Bidaily Economics Roundup – Friday 23rd July

Data to be released today;

Preliminary Q2 GDP – to be released by the ONS here. Expected 0.6%.

Index of Services – for May.

BBA Loans for House Purchase – for June.

Big themes of the day;

The two most important Central Bankers of the world voice stark differences on policy . . .

ECB President Jean-Claude Trichet calls for cuts in public spending and raising taxes to consolidate the recovery. US Federal President Ben Bernanke says it’s too soon for austerity and that we should maintain stimulus in the short term.

Comment and blogs;

David Blanchflower: For once I agree with Osborne “It is clear from listening to Chancellor George Osborne’s testimony to the Treasury select committee on 15 July that he believes monetary policy should remain loose, and I agree with him on that. Rates must remain, as the FOMC put it, at “exceptionally low levels for an extended period”. Plan B would mean further quantitative easing and lots of it. The New Statesman.

Allister Heath: Strong US Profits good for recovery “My biggest worries over the coming months are not what concerns the mainstream (which is obsessed with the impact of fiscal tightening) but rather what will happen to the US money supply (there have been some worrying signs that it may be dropping uncontrollably) and the impact of new rules on the US financial system, including increased capital requirements (which force banks to lend less) and Barack Obama’s new mammoth reform bill (which is already threatening chaos for asset-backed securities and could hit corporate financing). In the meantime, the earnings numbers suggest a traditional cyclical recovery; let’s enjoy it.” City AM.

Hamish McRae: It is no good squealing about dodgy borrowers who cannot get bank credit “Politicians focus on the lack of lending now, both to companies and on mortgages, and make vague, threatening noises about making banks lend more. But that is plain silly. The problem of lack of lending is not really anything to do with British banks; it is the withdrawal of foreign banks.” The Independent.

David Miliband: To grow, Britain must solve its jobs deficit “By committing to the largest fiscal retrenchment in living memory the coalition has gone for broke. The prime minister says it will “change our way of life”. That’s the problem. Ken Clarke used to say that good economics is good politics. The government has turned this on its head. Framing the debate as a choice between the public and private sectors is certainly good politics, but it is bad economics. The Budget will force 600,000 public sector workers into unemployment. With recent surveys suggesting rapidly worsening business confidence and no evidence of an emerging hiring spree, their prospects of finding work in the private sector are bleak.” Financial Times.

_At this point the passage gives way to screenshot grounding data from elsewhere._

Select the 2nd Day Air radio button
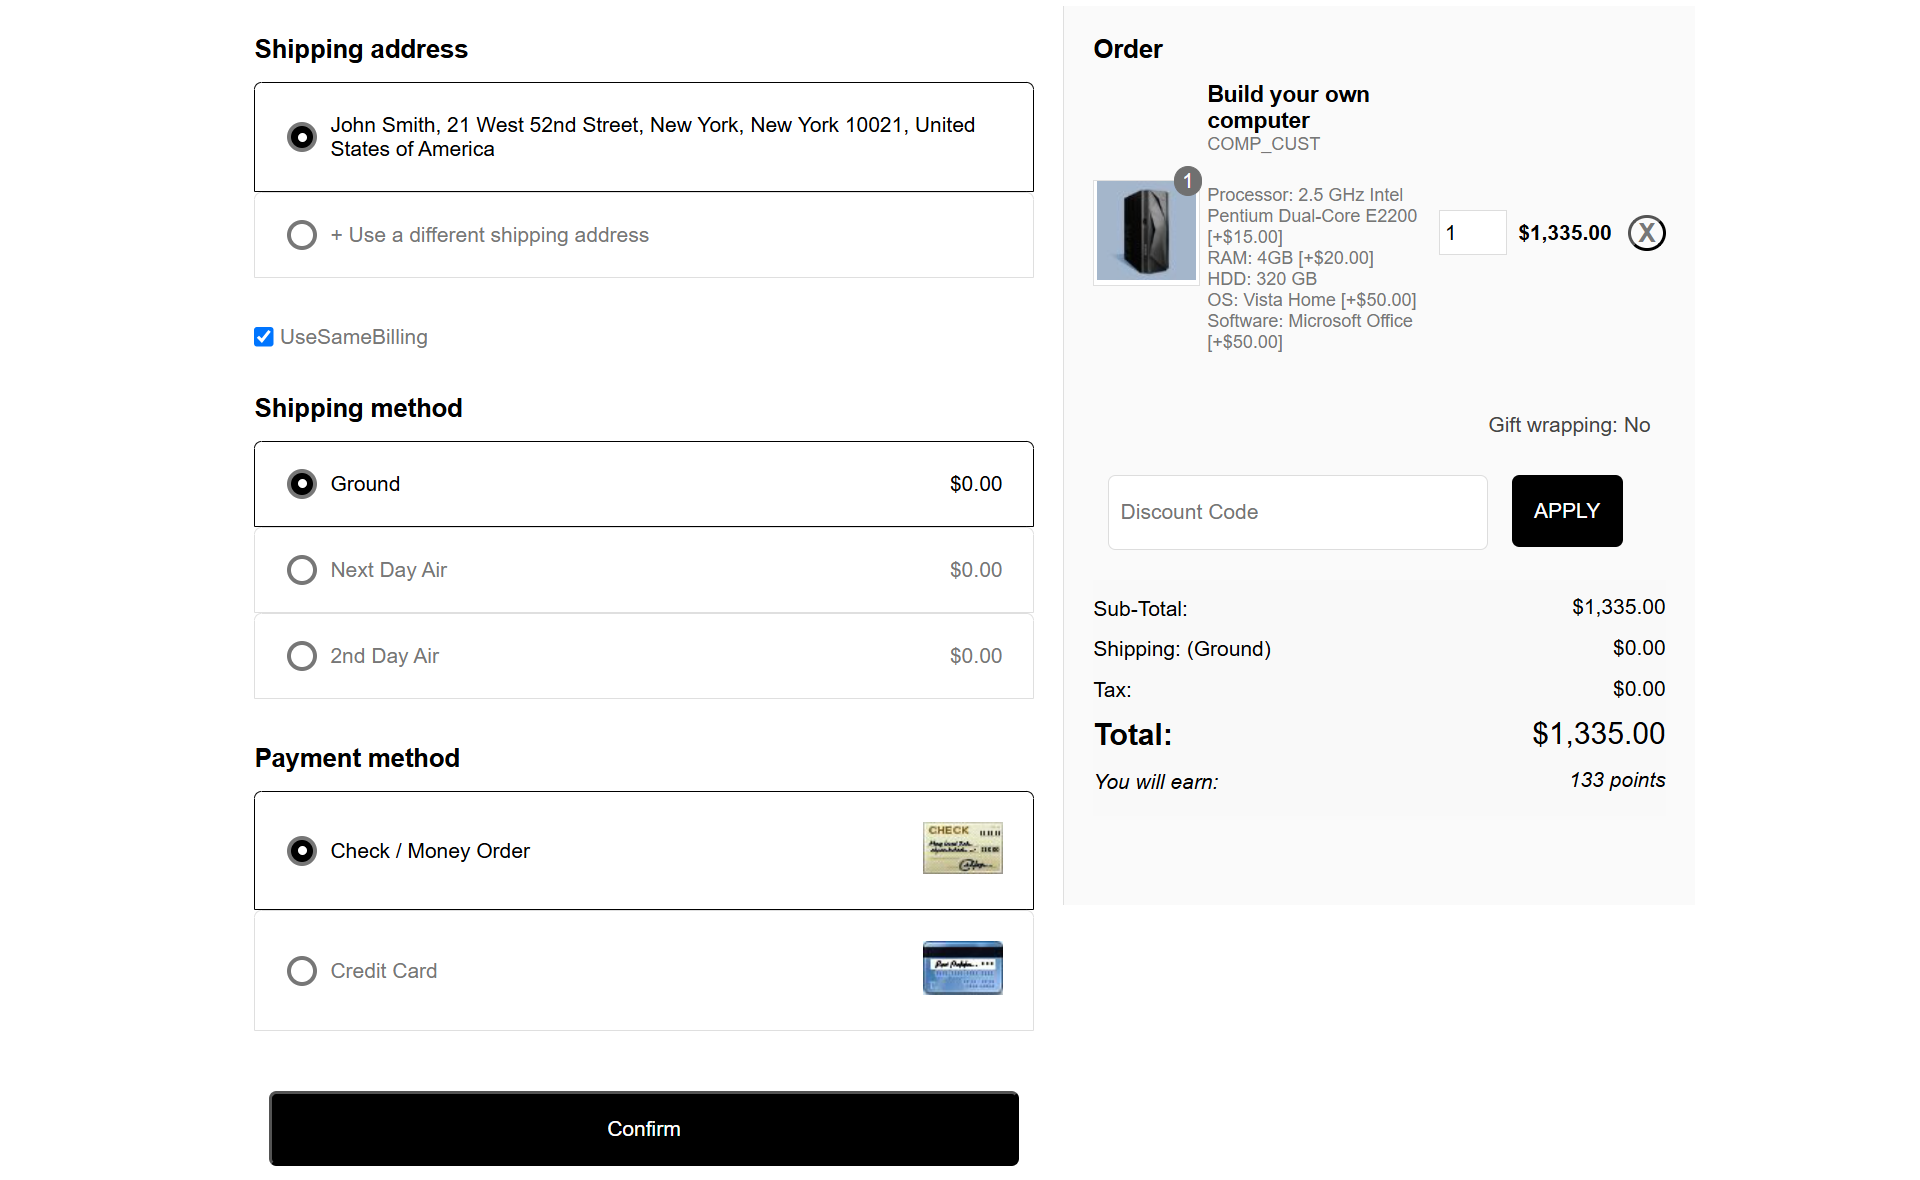 click(x=302, y=656)
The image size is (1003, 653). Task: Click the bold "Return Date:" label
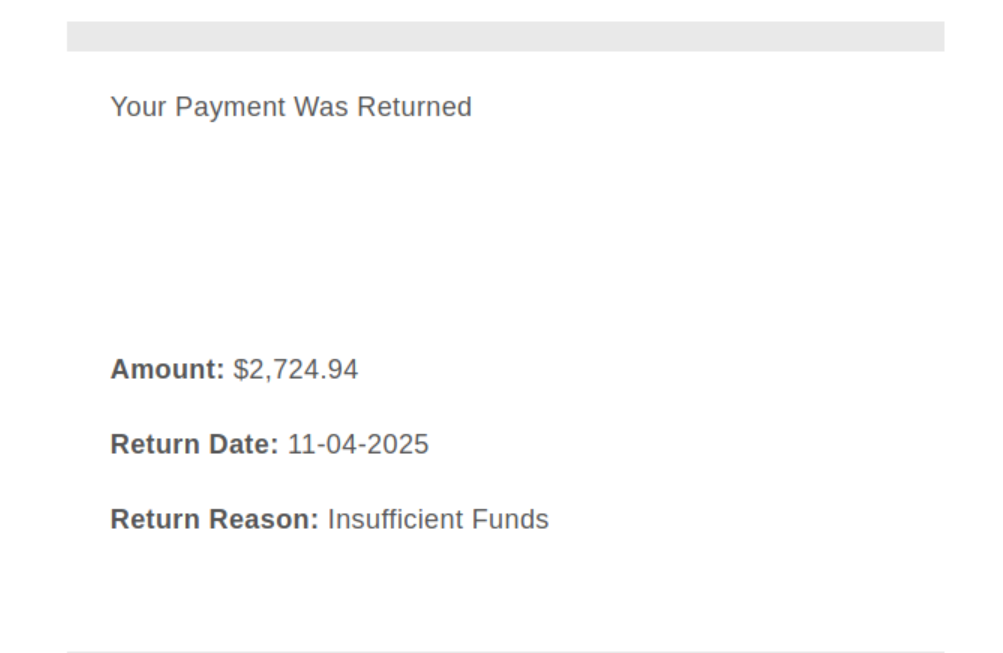click(194, 444)
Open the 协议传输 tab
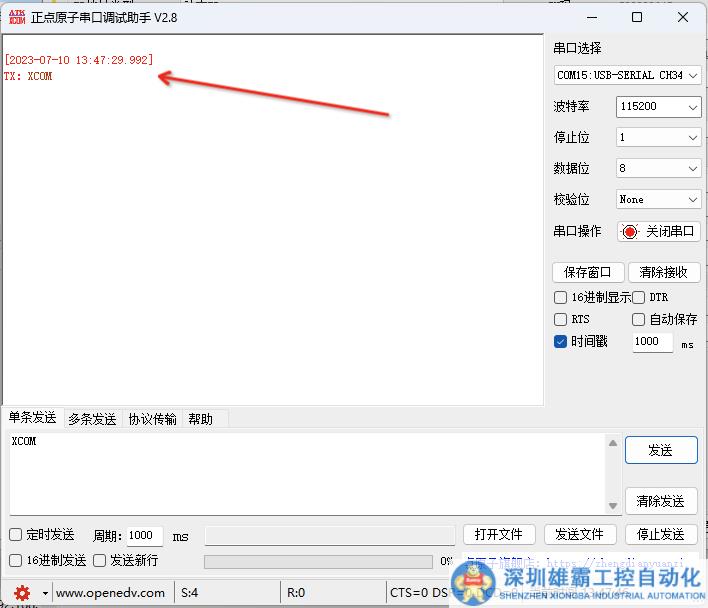The image size is (708, 608). (x=152, y=419)
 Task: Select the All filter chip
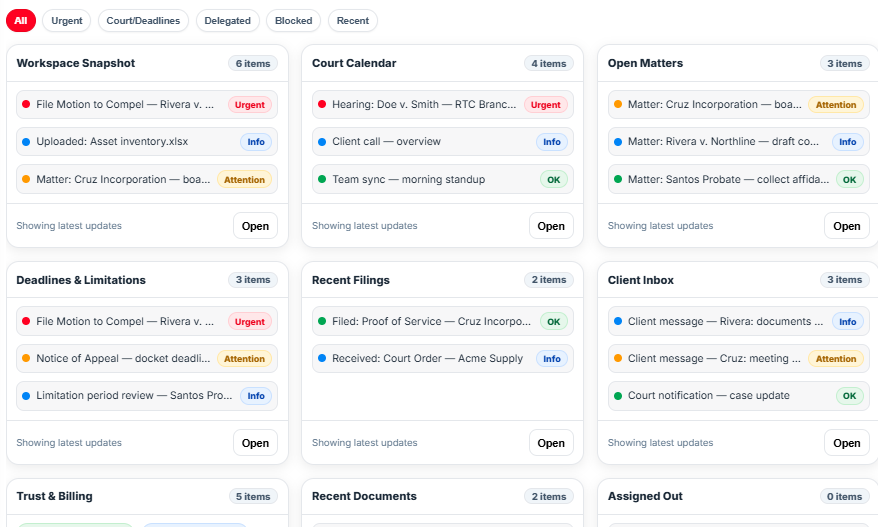tap(21, 20)
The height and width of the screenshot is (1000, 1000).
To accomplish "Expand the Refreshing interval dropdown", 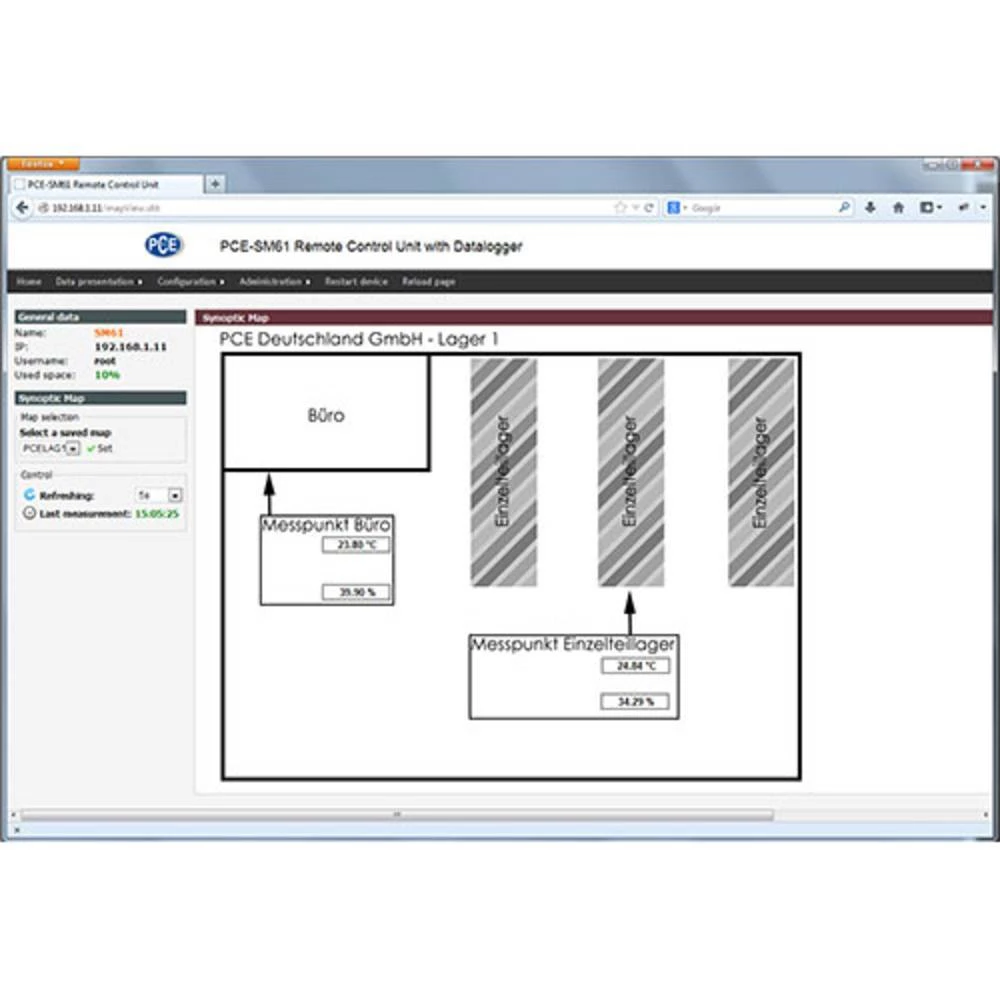I will [x=175, y=495].
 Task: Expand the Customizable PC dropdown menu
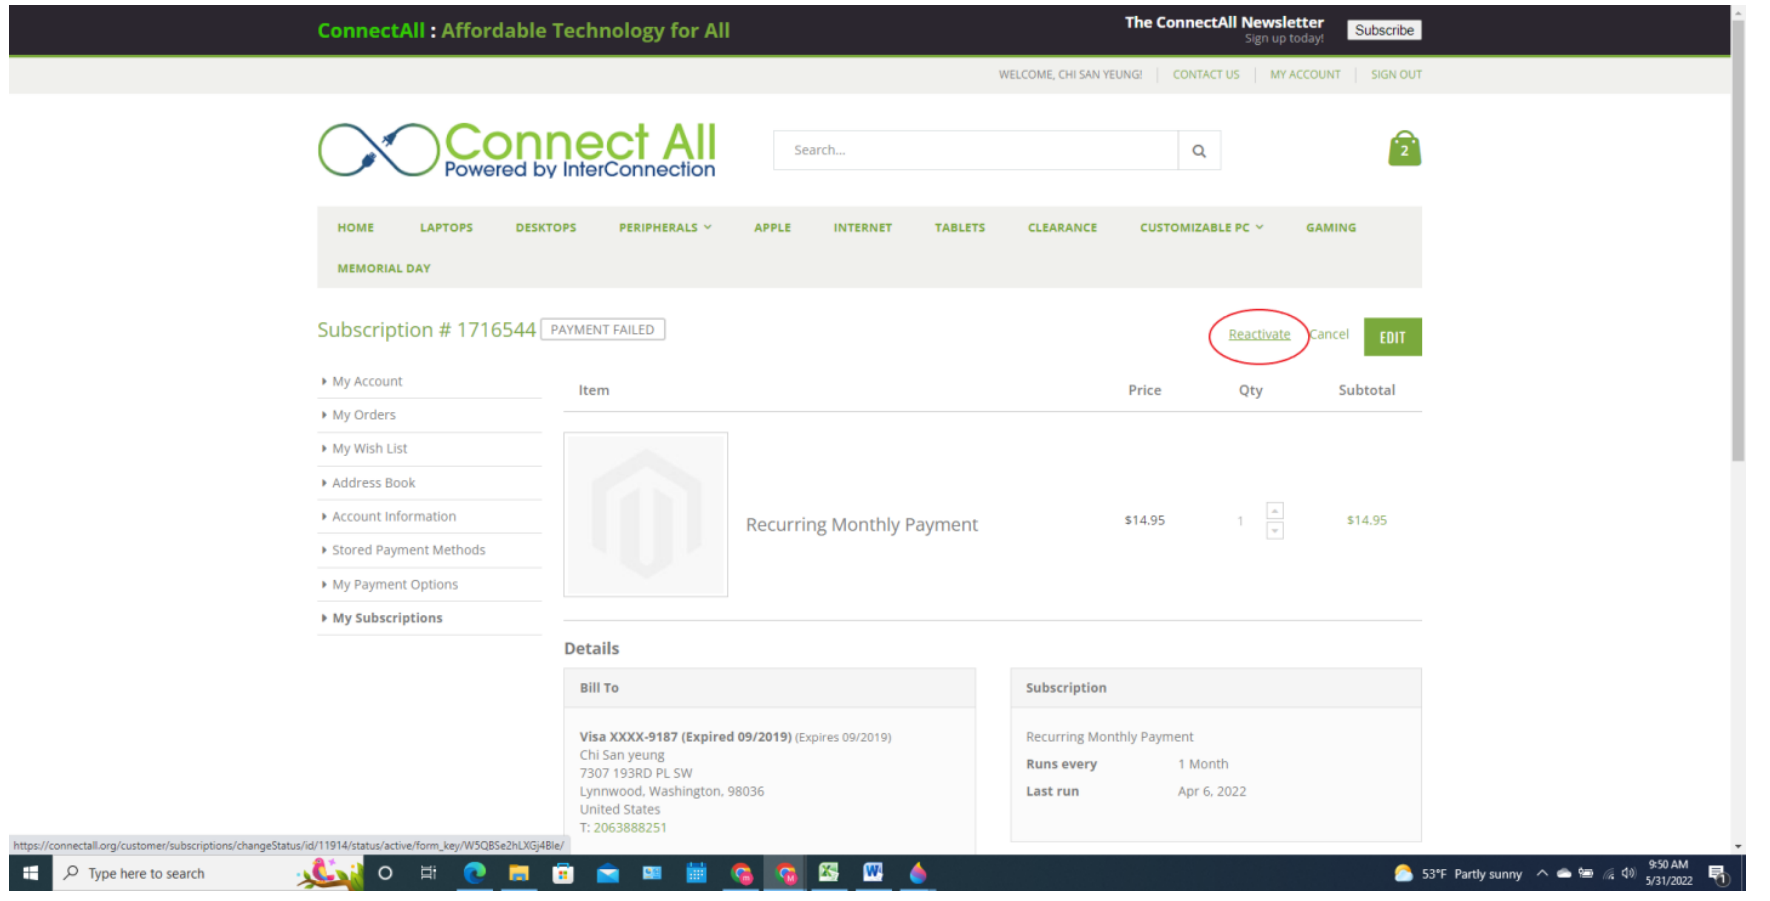pos(1201,228)
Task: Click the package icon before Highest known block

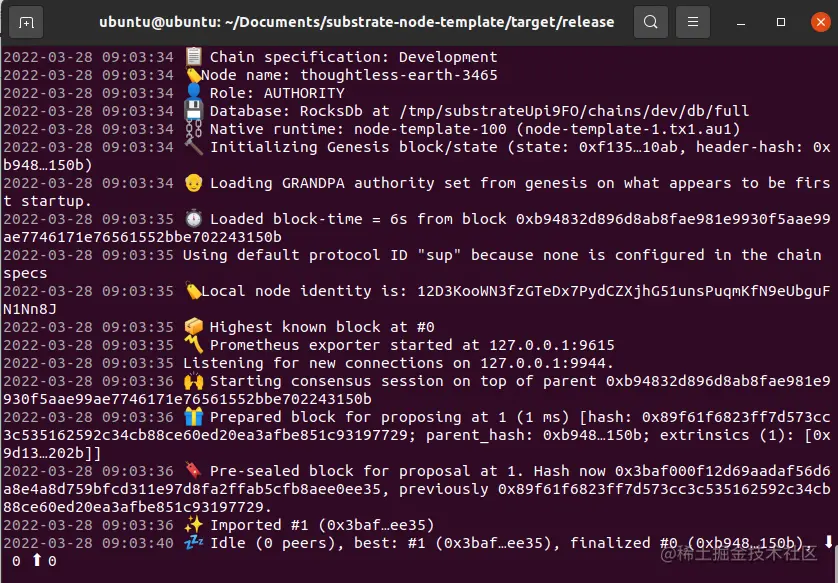Action: [x=193, y=327]
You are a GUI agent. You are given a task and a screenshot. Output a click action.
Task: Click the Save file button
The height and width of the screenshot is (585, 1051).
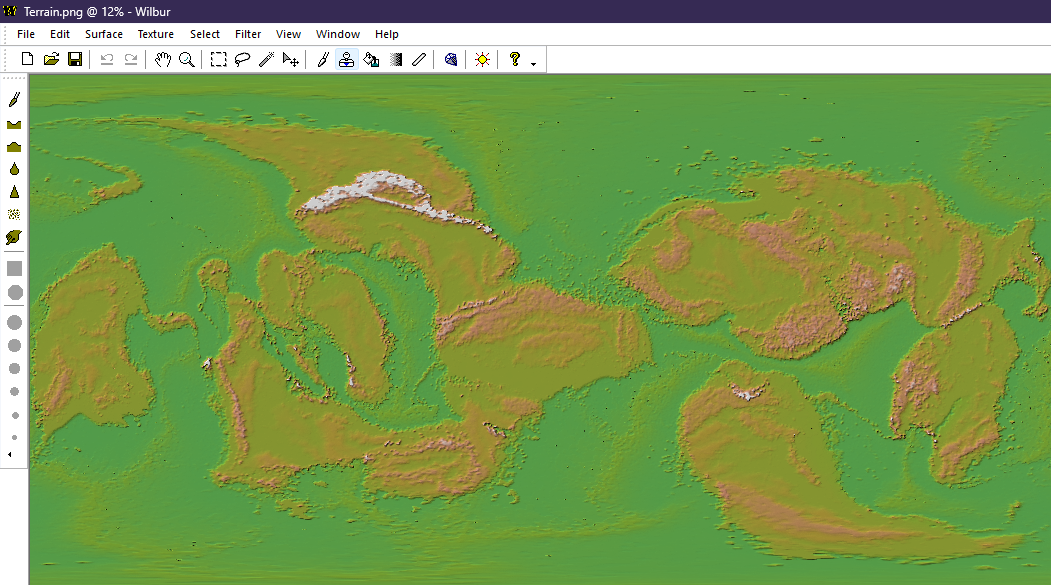tap(75, 60)

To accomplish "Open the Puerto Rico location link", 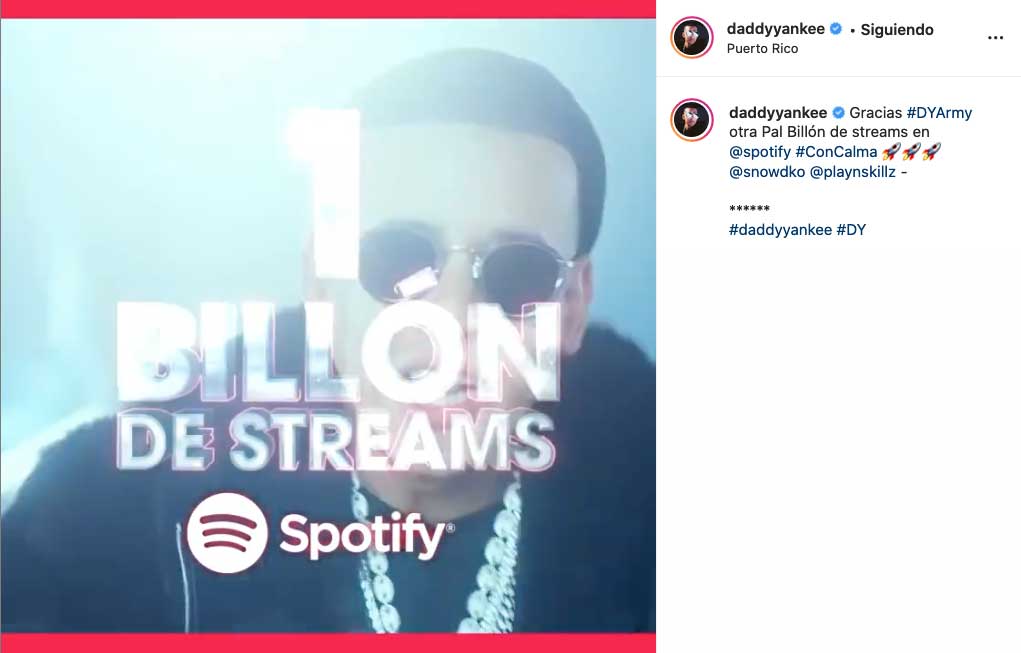I will (x=762, y=49).
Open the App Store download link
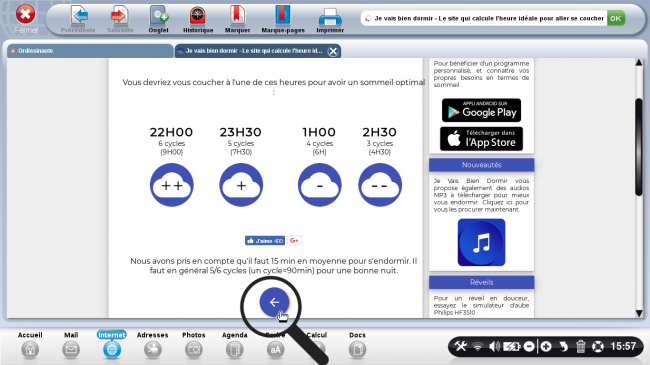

Jeremy Warner: Is a double dip recession heading our way? “The good news is that most of the evidence still suggests that a double dip is unlikely. Today’s second quarter GDP figures ought to show continued recovery, albeit at an anaemic rate, and few of the most commonly watched forward indicators yet point to the economy falling back into the abyss.That is not to say that the economic winds are once more set fair; plainly they are not. The odd quarter of negative growth over the next year or two seems more than likely. The one thing we know for sure is that the path to full recovery is going to be slow and uneven.” Daily Telegraph.